> _What to produce_
Could you please retype all of the data below exactly?

> _Dataset entries_
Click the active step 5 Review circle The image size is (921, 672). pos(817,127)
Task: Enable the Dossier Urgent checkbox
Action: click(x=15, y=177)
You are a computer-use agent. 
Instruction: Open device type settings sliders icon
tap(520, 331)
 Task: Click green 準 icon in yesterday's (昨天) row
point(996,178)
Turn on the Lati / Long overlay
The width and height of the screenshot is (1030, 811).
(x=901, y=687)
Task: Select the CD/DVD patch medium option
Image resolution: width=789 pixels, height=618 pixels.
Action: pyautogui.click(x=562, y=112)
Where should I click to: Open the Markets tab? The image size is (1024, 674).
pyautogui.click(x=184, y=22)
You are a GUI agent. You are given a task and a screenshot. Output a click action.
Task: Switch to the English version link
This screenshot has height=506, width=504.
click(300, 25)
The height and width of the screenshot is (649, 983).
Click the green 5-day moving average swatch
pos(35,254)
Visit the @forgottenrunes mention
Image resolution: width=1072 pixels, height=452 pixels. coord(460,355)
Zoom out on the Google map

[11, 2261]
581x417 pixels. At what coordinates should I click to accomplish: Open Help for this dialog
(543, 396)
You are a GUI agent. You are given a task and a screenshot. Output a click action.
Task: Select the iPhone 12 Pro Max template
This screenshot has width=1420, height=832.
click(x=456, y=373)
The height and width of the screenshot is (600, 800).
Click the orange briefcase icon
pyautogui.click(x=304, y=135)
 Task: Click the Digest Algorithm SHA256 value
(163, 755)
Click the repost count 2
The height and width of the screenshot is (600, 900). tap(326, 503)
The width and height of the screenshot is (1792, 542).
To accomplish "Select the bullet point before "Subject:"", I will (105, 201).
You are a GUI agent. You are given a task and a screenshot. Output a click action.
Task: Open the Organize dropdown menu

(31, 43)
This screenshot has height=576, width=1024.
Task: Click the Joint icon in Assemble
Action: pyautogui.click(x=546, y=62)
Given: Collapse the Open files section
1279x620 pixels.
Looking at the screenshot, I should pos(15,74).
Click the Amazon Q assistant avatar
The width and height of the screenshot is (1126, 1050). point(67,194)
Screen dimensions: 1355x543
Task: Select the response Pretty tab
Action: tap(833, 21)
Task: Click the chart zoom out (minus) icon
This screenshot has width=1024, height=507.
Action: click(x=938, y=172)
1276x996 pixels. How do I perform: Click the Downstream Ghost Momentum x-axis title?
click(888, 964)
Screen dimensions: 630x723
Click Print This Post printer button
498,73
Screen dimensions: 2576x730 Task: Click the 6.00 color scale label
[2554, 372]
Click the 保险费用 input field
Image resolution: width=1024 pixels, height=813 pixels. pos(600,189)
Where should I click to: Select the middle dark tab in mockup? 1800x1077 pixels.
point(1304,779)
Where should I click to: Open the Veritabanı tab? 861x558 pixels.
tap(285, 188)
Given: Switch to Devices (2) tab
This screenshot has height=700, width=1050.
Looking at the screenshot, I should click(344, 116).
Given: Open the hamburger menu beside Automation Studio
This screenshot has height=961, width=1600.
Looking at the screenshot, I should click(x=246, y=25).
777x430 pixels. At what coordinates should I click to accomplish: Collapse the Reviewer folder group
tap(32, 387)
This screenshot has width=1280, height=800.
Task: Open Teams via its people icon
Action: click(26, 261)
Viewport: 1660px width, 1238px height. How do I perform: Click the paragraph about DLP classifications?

> _Reply_
Click the active step 5 Review circle The image size is (921, 672). pos(817,127)
Task: Enable the Dossier Urgent checkbox
Action: click(x=15, y=177)
You are a computer-use agent. 
Instruction: Open device type settings sliders icon
tap(520, 331)
 Task: Click green 準 icon in yesterday's (昨天) row
point(996,178)
Turn on the Lati / Long overlay
The width and height of the screenshot is (1030, 811).
(x=901, y=687)
Task: Select the CD/DVD patch medium option
Image resolution: width=789 pixels, height=618 pixels.
Action: pyautogui.click(x=562, y=112)
Where should I click to: Open the Markets tab? The image size is (1024, 674).
pyautogui.click(x=184, y=22)
You are a GUI agent. You are given a task and a screenshot. Output a click action.
Task: Switch to the English version link
This screenshot has height=506, width=504.
click(300, 25)
The height and width of the screenshot is (649, 983).
Click the green 5-day moving average swatch
pos(35,254)
Visit the @forgottenrunes mention
Image resolution: width=1072 pixels, height=452 pixels. coord(460,355)
Zoom out on the Google map

[11, 2261]
581x417 pixels. At what coordinates should I click to accomplish: Open Help for this dialog
(543, 396)
You are a GUI agent. You are given a task and a screenshot. Output a click action.
Task: Select the iPhone 12 Pro Max template
This screenshot has width=1420, height=832.
click(x=456, y=373)
The height and width of the screenshot is (600, 800).
Click the orange briefcase icon
pyautogui.click(x=304, y=135)
 Task: Click the Digest Algorithm SHA256 value
(163, 755)
Click the repost count 2
The height and width of the screenshot is (600, 900). tap(326, 503)
The width and height of the screenshot is (1792, 542).
To accomplish "Select the bullet point before "Subject:"", I will (105, 201).
You are a GUI agent. You are given a task and a screenshot. Output a click action.
Task: Open the Organize dropdown menu

(31, 43)
This screenshot has height=576, width=1024.
Task: Click the Joint icon in Assemble
Action: pyautogui.click(x=546, y=62)
Given: Collapse the Open files section
1279x620 pixels.
Looking at the screenshot, I should pos(15,74).
Click the Amazon Q assistant avatar
The width and height of the screenshot is (1126, 1050). point(67,194)
Screen dimensions: 1355x543
Task: Select the response Pretty tab
Action: tap(833, 21)
Task: Click the chart zoom out (minus) icon
This screenshot has width=1024, height=507.
Action: click(x=938, y=172)
1276x996 pixels. How do I perform: Click the Downstream Ghost Momentum x-axis title?
click(888, 964)
Screen dimensions: 630x723
Click Print This Post printer button
498,73
Screen dimensions: 2576x730 Task: Click the 6.00 color scale label
[2554, 372]
Click the 保险费用 input field
Image resolution: width=1024 pixels, height=813 pixels. pos(600,189)
Where should I click to: Select the middle dark tab in mockup? 1800x1077 pixels.
point(1304,779)
Where should I click to: Open the Veritabanı tab? 861x558 pixels.
tap(285, 188)
Given: Switch to Devices (2) tab
This screenshot has height=700, width=1050.
Looking at the screenshot, I should click(344, 116).
Given: Open the hamburger menu beside Automation Studio
This screenshot has height=961, width=1600.
Looking at the screenshot, I should click(x=246, y=25).
777x430 pixels. At what coordinates should I click to accomplish: Collapse the Reviewer folder group
tap(32, 387)
This screenshot has width=1280, height=800.
Task: Open Teams via its people icon
Action: click(26, 261)
Viewport: 1660px width, 1238px height. How do I perform: Click the paragraph about DLP classifications?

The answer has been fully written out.